Element and text location data:
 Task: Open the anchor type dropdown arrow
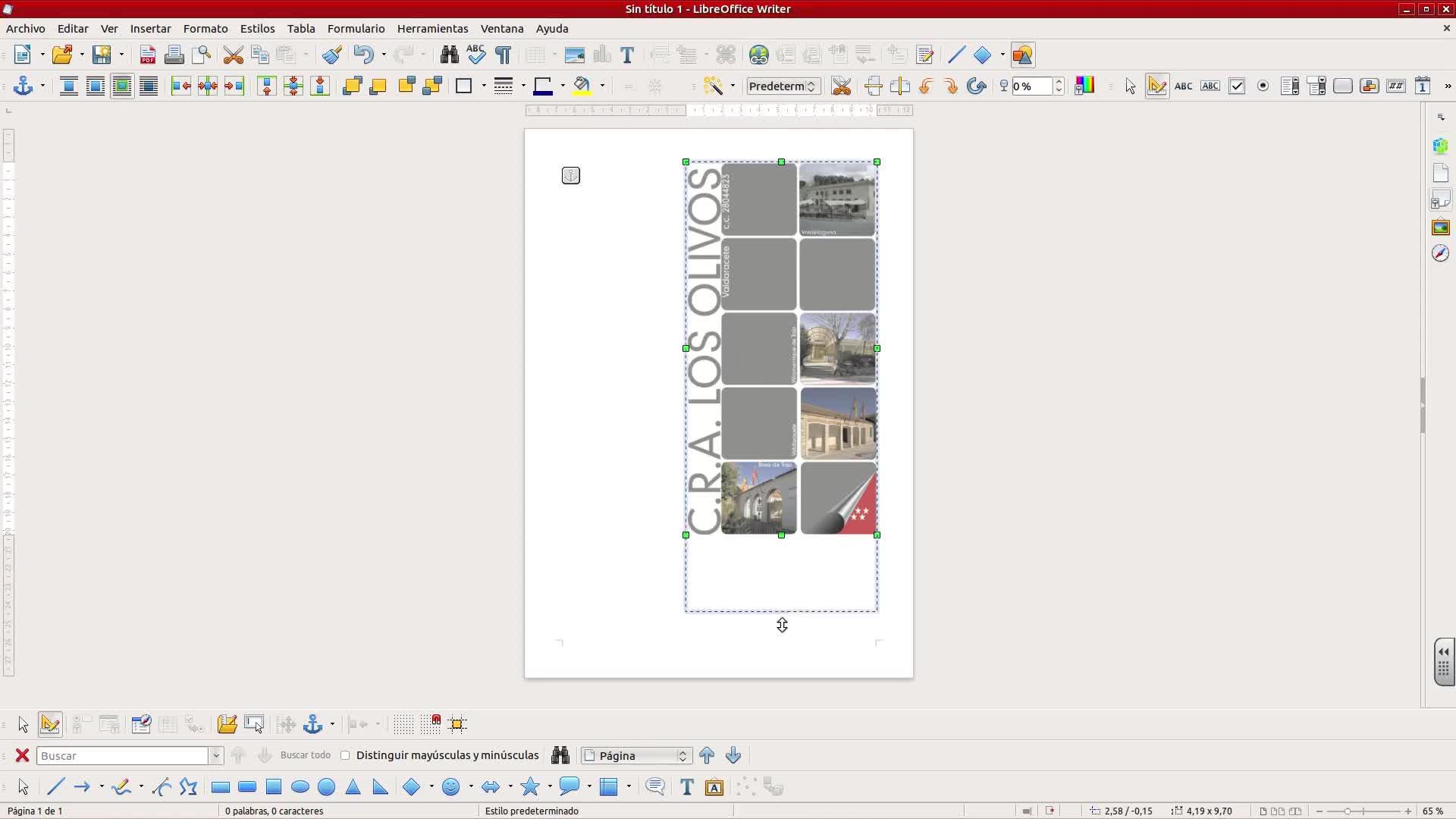pyautogui.click(x=42, y=86)
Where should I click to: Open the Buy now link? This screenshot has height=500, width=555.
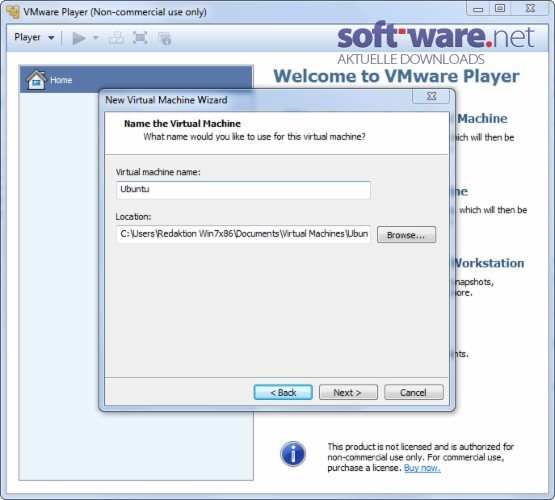[x=422, y=468]
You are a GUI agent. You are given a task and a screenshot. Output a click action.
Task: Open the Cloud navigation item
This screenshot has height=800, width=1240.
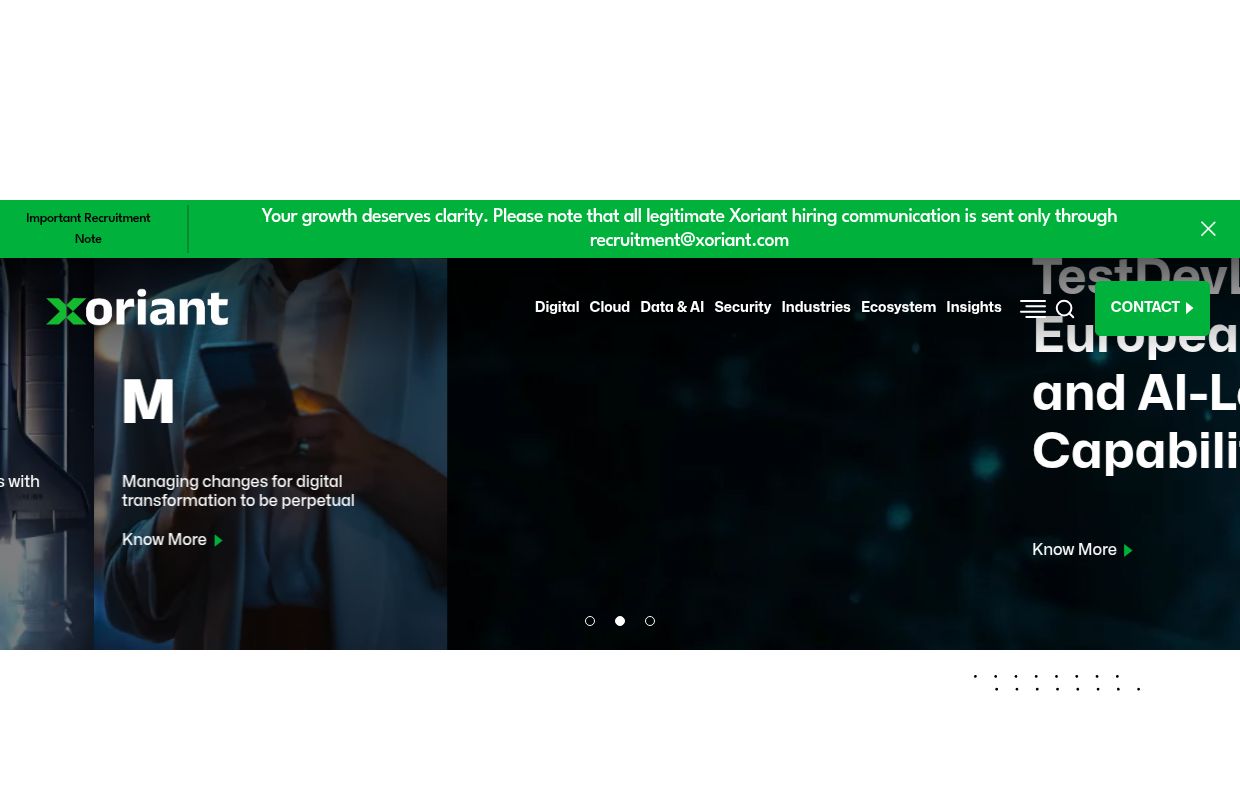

▶ [Written exercise] Rewrite all of the material above with every "screenshot" changed to "image", keeping everything else the same and omitting the pictures.

▶ [Response to the task]
 Task: Open the anchor type dropdown arrow
pyautogui.click(x=42, y=86)
Where should I click to: Open the Buy now link? This image has height=500, width=555.
[x=422, y=468]
You are a GUI agent. You are given a task and a image. Output a click action.
Task: Open the Cloud navigation item
This image has height=800, width=1240.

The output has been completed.